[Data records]

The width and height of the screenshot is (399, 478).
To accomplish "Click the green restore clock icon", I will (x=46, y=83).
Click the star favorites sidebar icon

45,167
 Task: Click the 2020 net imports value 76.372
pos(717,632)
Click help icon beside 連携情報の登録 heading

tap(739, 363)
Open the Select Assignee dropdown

Required work
Copy the records above, keeping every word the same.

Written solution
The width and height of the screenshot is (399, 478).
To accomplish "Click the green restore clock icon", I will (x=46, y=83).
Click the star favorites sidebar icon

45,167
 Task: Click the 2020 net imports value 76.372
pos(717,632)
Click help icon beside 連携情報の登録 heading

tap(739, 363)
Open the Select Assignee dropdown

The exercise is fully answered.